En cas d’algue moutarde sur piscine au sel :
- Suivez le même protocole de choc (avec chlore choc non stabilisé).
- Coupez éventuellement l’électrolyse pendant les très hauts niveaux de chlore (selon recommandations du fabricant).
- Nettoyez la cellule si nécessaire.
- Recalibrez la production de chlore une fois la situation revenue à la normale.
Petites questions fréquentes sur l’algue moutarde
Quelques inquiétudes reviennent souvent au bord du bassin. Autant y répondre franchement.
L’algue moutarde est-elle dangereuse pour la santé ?
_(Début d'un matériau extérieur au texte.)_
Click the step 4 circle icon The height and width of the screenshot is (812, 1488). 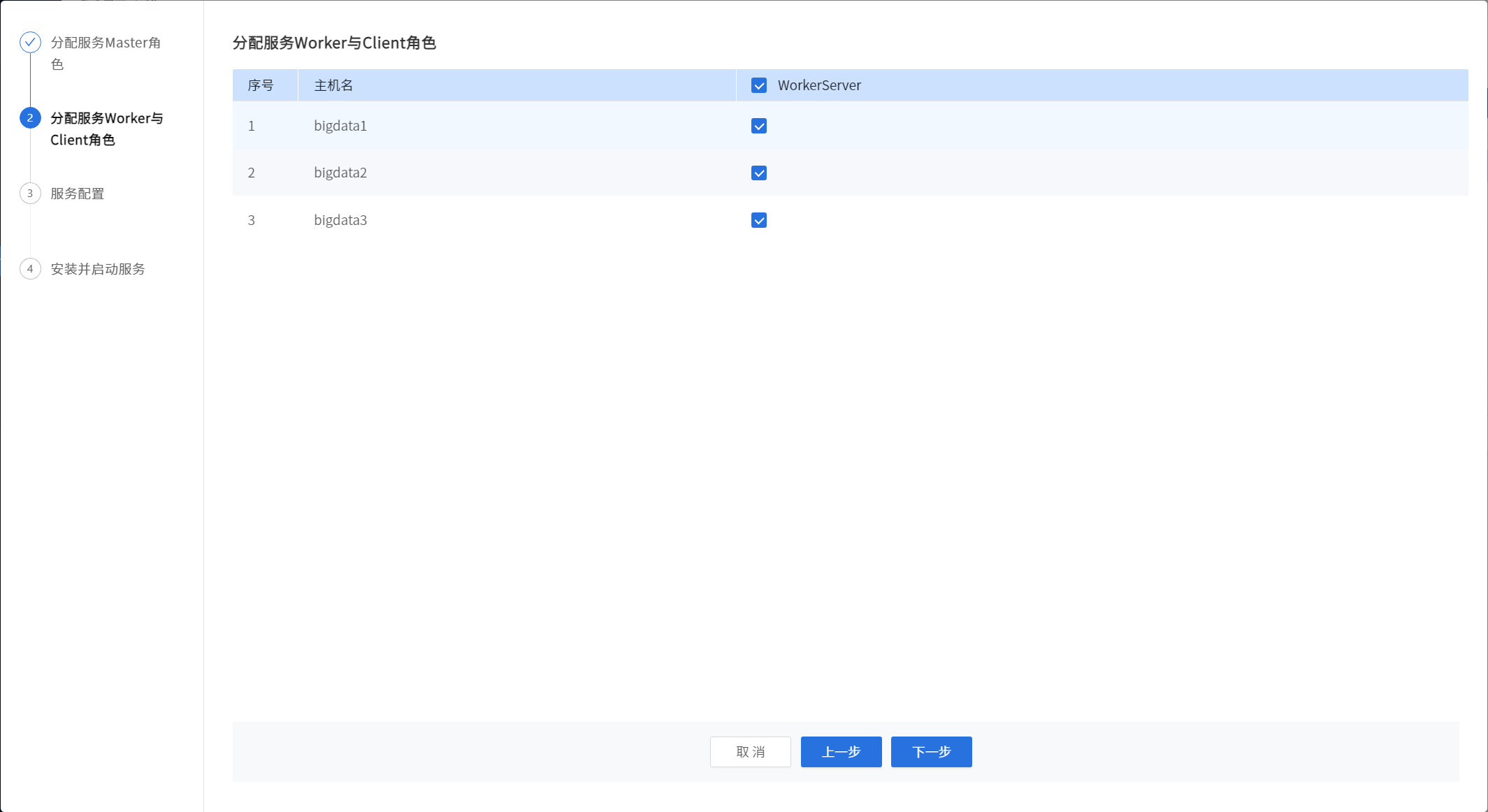[x=30, y=269]
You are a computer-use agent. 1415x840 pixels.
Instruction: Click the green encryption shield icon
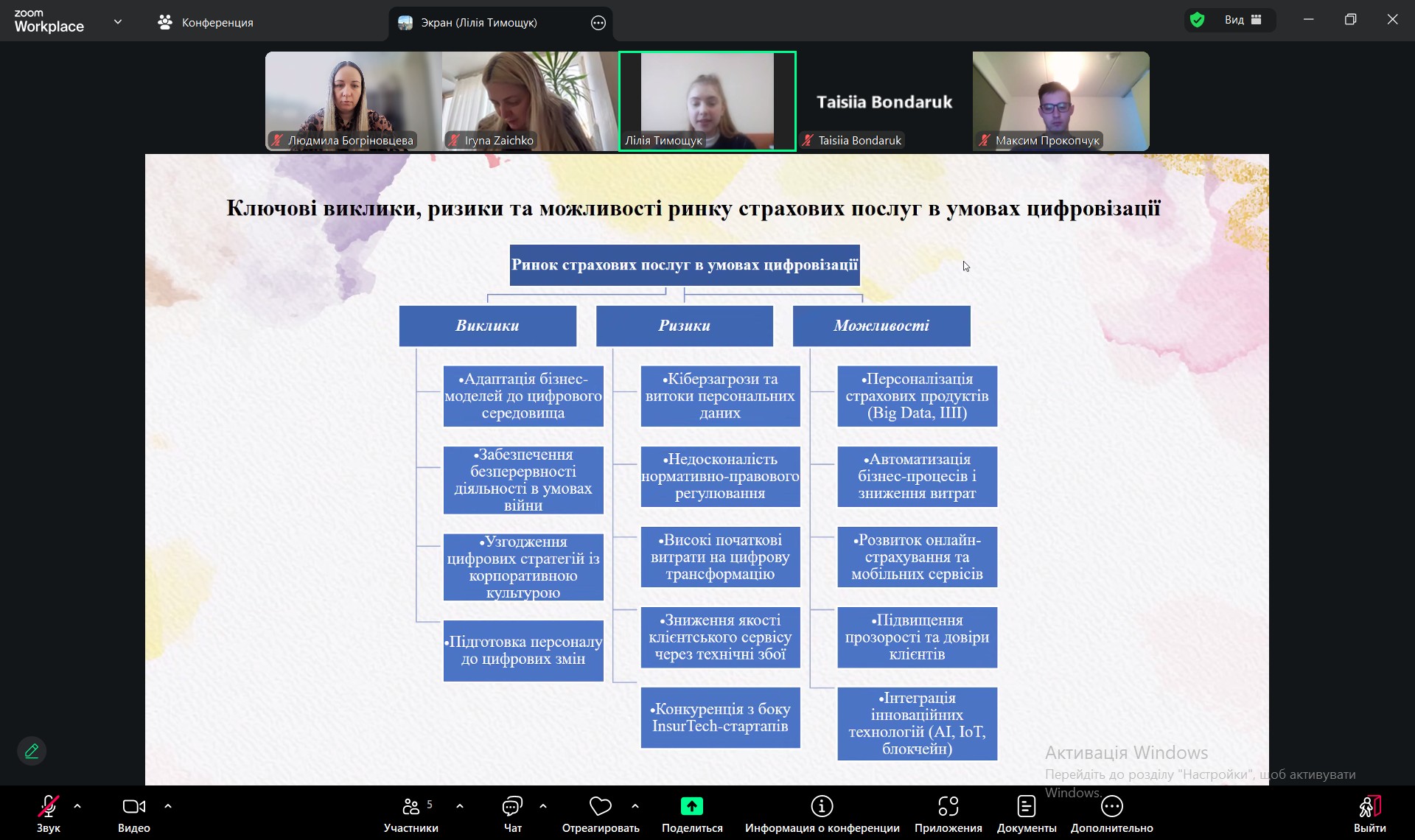pyautogui.click(x=1198, y=20)
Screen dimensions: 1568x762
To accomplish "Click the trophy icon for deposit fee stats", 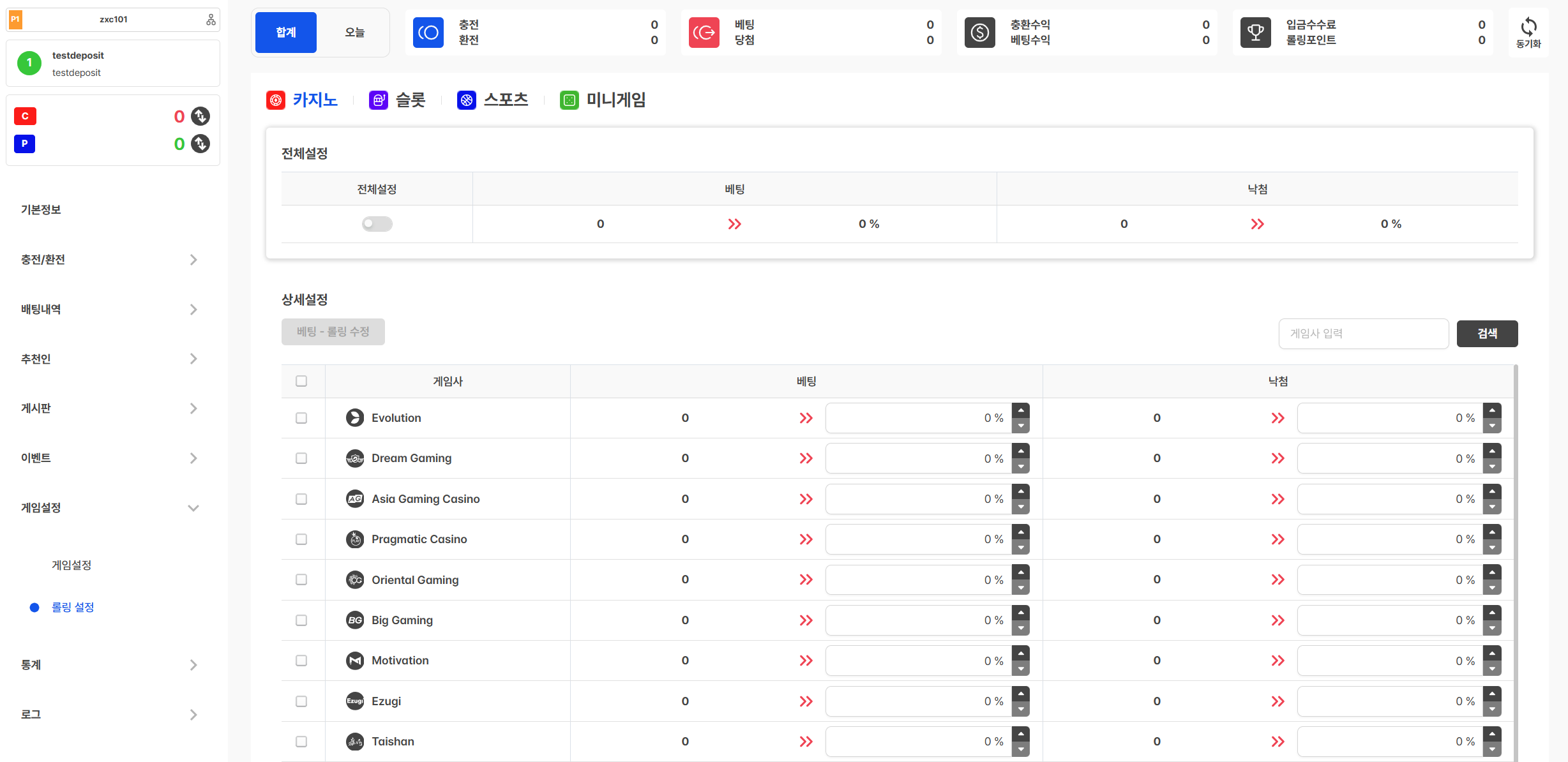I will (1255, 33).
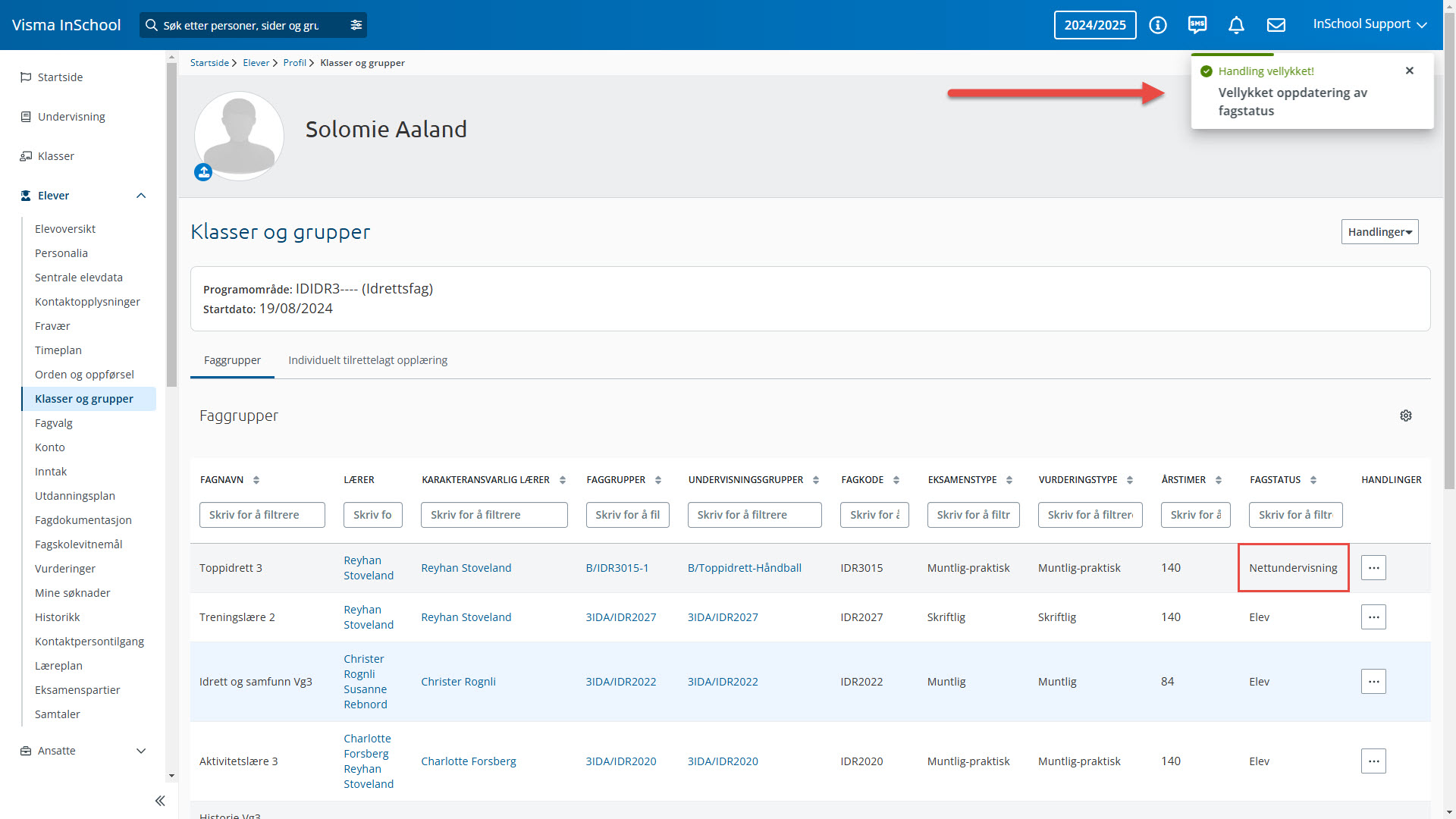
Task: Sort the table by Fagnavn column
Action: (x=256, y=480)
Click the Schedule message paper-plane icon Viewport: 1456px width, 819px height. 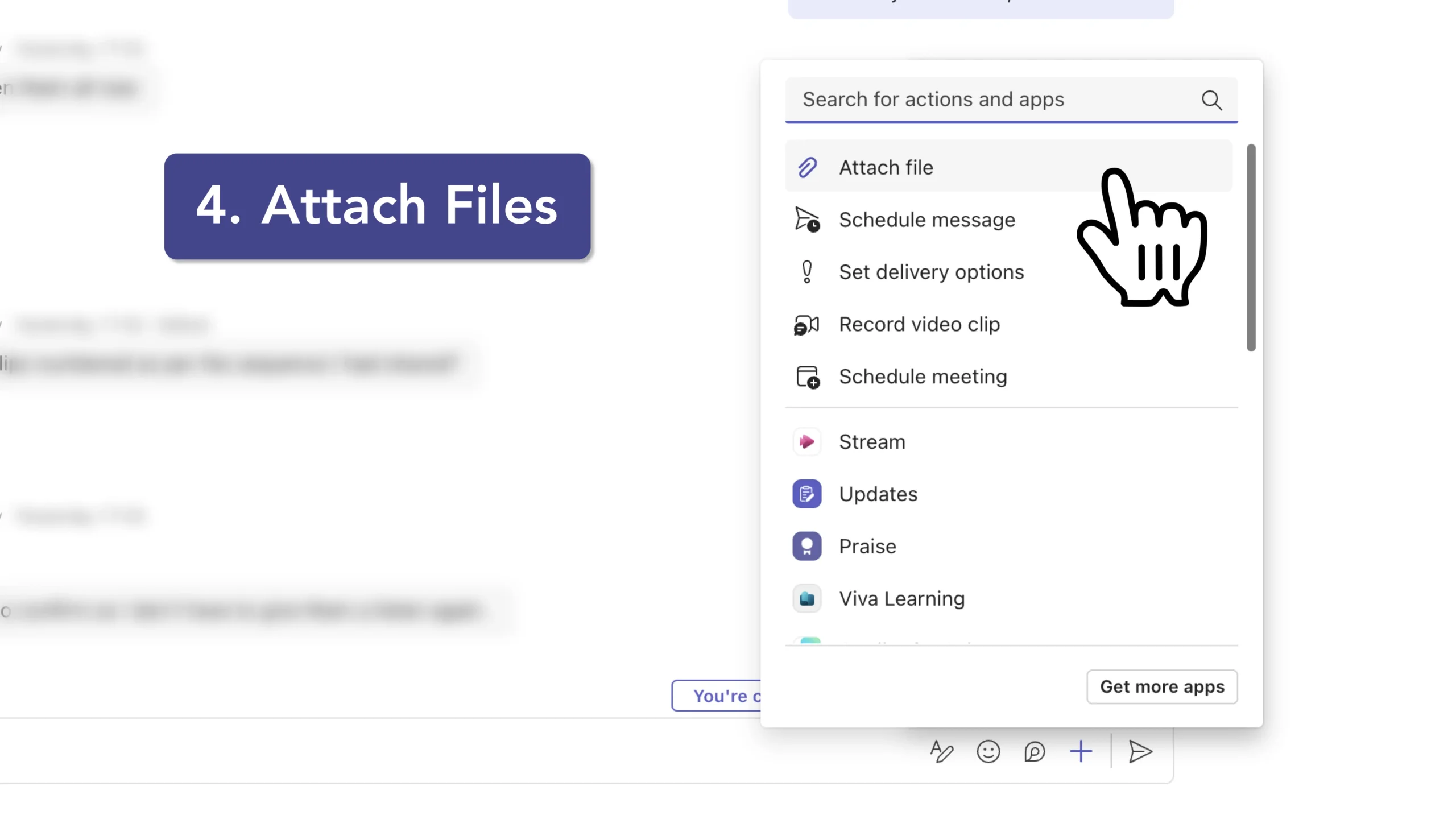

Chez une personne en bonne santé, elle est surtout désagréable : eau trouble, sensation de piscine « sale ». En revanche, pour les personnes sensibles (allergies, peau fragile), se baigner dans une eau envahie d’algues n’est jamais une bonne idée. De toute façon, avec une invasion visible, on évite les baignades tant que le traitement n’est pas terminé.
Peut-on se contenter d’un robot pour gérer l’algue moutarde ?
Non. Un robot est un excellent allié pour l’entretien quotidien, mais face à l’algue moutarde il reste insuffisant. Sans traitement choc ni brossage manuel, le robot va surtout déplacer le problème.
Faut-il vider sa piscine ?
Dans la grande majorité des cas, non. Un protocole bien suivi suffit. On peut envisager une vidange partielle si l’eau est très chargée en stabilisant ou en métaux, mais ce n’est pas l’option numéro un.
Retrouver une eau cristalline : une histoire de patience et de régularité
L’algue moutarde a ce côté frustrant : elle ne se voit pas toujours venir, mais une fois installée, elle vous rappelle chaque matin qu’elle est toujours là. Pourtant, avec une approche méthodique, on en vient à bout.
Résumons l’essentiel :
- Bien l’identifier : poussière jaune qui revient vite, principalement au fond.
- Préparer le terrain : pH ajusté, brossage minutieux, filtre propre.
- Agir fort et juste : chlore choc adapté + anti-algues spécifique moutarde.
- Évacuer les débris : floculation si besoin, aspiration à l’égout, lavage du filtre.
- Prévenir la récidive : bon équilibre, bonne filtration, nettoyages réguliers.
Une piscine, c’est comme un jardin : si on l’observe un peu chaque jour, on repère vite les signes avant-coureurs. Un léger voile jauni au fond, une eau qui scintille un peu moins au soleil, un angle qui s’encrasse plus vite… Autant de petits signaux qui, pris à temps, vous évitent les grands combats.
Et entre nous, il y a peu de choses aussi satisfaisantes que de se baigner, un soir d’été, dans une eau parfaitement cristalline en se disant : « celle-là, l’algue moutarde ne me l’a pas volée ».